Document passage:
OR....allow them to a) go directly to the NBA out of HS or b) give a 3 year commitment to the college ala baseball.

It is the NBA's rule. I believe the NCAA would like to have it changed. Swofford hinted at this at Media Day.

I think what you ate going to see is the baseball rule but modified. You can go out of HS, but if you don't, you cant declare until after your 2nd year out of HS.
 
They have 4-5 kids that go to school for one semester. (Think about it, the One and Done's don't even have to take a test in their 2nd semester because by the time grades come out, the season is over, they are declared).

I agree with your sentiment, but a program that allowed their players to routinely tank their grades before leaving for the NBA would be in APR trouble very quickly. That's what happened at UConn.
 
Your never going to change the schools or the coaches elite players want to play for .
Aren’t players like Kithcart and Managuilt who transfer after one yr a one and done for the schools they went too ?
Limit scholarships to 10 or 11 players and award bonus scholarships to schools who graduate their players or all their players are on schedule to graduate .
 
I agree with your sentiment, but a program that allowed their players to routinely tank their grades before leaving for the NBA would be in APR trouble very quickly. That's what happened at UConn.

I don't think the coaches in that situation have any control over players bagging second semester classes unless they want to bench them--highly doubt they really would do that--just haven't seen it happen. Also, I don't see how the NCAA has any control over one and done's not attending class second semester since there is no mechanism to enforce that at the present time.

I do agree there should be a rule that penalizes schools ships for players leaving early for the NBA or to play overseas and I am sure a rule could be crafted if there was a will to create one.

How about something like this--

Lose a ship for 3 years for every player who leaves after one year for 2 years for every player who leaves after 2 years and for 1 year for every player who leaves after 3 or more years without graduating. Under this proposal you not only penalize for knowingly recruiting one and done's going to the pros but also for recruiting and retaining players who never get the benefit of the "free" education. This would also put more emphasis on schools running serious academic support programs to ensure players who won't be going pro at least get the education they deserve in exchange for playing.
 
Your never going to change the schools or the coaches elite players want to play for .
Aren’t players like Kithcart and Managuilt who transfer after one yr a one and done for the schools they went too ?
Limit scholarships to 10 or 11 players and award bonus scholarships to schools who graduate their players or all their players are on schedule to graduate .

Yeah have some formula. The APR stuff is really a joke. Honestly, how can any of these schools who have multiple one and dones every year achieving these?
 
I don't think the coaches in that situation have any control over players bagging second semester classes unless they want to bench them--highly doubt they really would do that--just haven't seen it happen. Also, I don't see how the NCAA has any control over one and done's not attending class second semester since there is no mechanism to enforce that at the present time.

I do agree there should be a rule that penalizes schools ships for players leaving early for the NBA or to play overseas and I am sure a rule could be crafted if there was a will to create one.

Record list:
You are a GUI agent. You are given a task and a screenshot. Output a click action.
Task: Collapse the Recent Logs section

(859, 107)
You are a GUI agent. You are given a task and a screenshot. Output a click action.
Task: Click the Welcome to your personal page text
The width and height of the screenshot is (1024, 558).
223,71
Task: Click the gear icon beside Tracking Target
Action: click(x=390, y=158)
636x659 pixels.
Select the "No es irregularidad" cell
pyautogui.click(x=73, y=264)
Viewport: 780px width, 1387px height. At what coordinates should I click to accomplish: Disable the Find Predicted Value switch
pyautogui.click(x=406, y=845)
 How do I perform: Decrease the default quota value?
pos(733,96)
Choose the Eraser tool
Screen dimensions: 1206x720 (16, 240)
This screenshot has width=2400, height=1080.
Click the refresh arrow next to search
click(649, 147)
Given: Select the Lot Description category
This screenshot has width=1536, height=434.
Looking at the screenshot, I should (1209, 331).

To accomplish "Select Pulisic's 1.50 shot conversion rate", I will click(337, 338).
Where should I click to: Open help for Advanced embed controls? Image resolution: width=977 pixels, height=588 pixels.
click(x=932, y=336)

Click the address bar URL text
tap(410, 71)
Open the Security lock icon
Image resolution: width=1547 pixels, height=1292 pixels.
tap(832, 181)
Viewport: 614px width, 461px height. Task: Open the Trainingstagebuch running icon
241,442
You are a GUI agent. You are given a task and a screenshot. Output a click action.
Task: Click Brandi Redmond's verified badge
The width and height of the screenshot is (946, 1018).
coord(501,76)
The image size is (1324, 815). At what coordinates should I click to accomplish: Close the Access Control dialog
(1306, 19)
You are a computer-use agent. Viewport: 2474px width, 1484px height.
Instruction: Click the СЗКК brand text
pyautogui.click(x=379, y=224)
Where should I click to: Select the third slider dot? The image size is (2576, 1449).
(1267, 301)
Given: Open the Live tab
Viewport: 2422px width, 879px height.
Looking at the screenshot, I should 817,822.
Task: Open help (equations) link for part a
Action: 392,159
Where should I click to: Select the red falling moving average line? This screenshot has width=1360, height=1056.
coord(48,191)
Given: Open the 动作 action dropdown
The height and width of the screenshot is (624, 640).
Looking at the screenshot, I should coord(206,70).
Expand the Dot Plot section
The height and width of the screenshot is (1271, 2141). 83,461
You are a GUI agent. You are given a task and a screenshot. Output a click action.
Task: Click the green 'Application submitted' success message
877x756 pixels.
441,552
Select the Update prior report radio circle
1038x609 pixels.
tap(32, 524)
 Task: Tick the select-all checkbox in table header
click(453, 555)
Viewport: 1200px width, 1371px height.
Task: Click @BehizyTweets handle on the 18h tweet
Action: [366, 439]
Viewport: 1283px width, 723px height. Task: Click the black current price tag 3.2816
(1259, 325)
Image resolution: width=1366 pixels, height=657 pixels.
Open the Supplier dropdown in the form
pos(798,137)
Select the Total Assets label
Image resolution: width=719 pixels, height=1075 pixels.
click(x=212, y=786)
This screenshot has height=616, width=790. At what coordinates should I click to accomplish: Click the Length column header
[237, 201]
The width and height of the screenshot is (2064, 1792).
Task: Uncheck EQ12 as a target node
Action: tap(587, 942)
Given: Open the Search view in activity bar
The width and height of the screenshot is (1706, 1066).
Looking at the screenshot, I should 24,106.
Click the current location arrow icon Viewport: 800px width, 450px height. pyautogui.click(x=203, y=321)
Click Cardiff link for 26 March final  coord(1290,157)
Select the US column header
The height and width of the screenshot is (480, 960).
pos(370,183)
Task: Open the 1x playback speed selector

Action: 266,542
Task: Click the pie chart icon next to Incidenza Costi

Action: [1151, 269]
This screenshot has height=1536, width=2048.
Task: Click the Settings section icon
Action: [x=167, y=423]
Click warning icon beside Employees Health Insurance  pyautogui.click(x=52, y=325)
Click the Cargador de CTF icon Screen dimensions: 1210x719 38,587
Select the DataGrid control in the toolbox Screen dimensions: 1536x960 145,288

Stated exercise 1: In the forum thread about one-and-done basketball players, turn the paragraph that begins "Lose a ship for 3 years" into a short bulleted list that keeps its main facts.
Stated exercise 2: Swap "hinted at" for "spoke about" in the forum thread about one-and-done players, and give the passage starting at "It is the NBA's" and ending at "year out of HS.".

Correct answer 1:
- A school loses a scholarship for 3 years for each player who leaves after one year, for 2 years for each who leaves after two years, and for 1 year for each who leaves after three or more years without graduating.
- This penalizes knowingly recruiting one-and-done players headed to the pros.
- It also penalizes recruiting and retaining players who never get the benefit of the "free" education.
- It would push schools to run serious academic support programs so that players who won't go pro at least get the education they deserve in exchange for playing.

Correct answer 2:
It is the NBA's rule. I believe the NCAA would like to have it changed. Swofford spoke about this at Media Day.

I think what you ate going to see is the baseball rule but modified. You can go out of HS, but if you don't, you cant declare until after your 2nd year out of HS.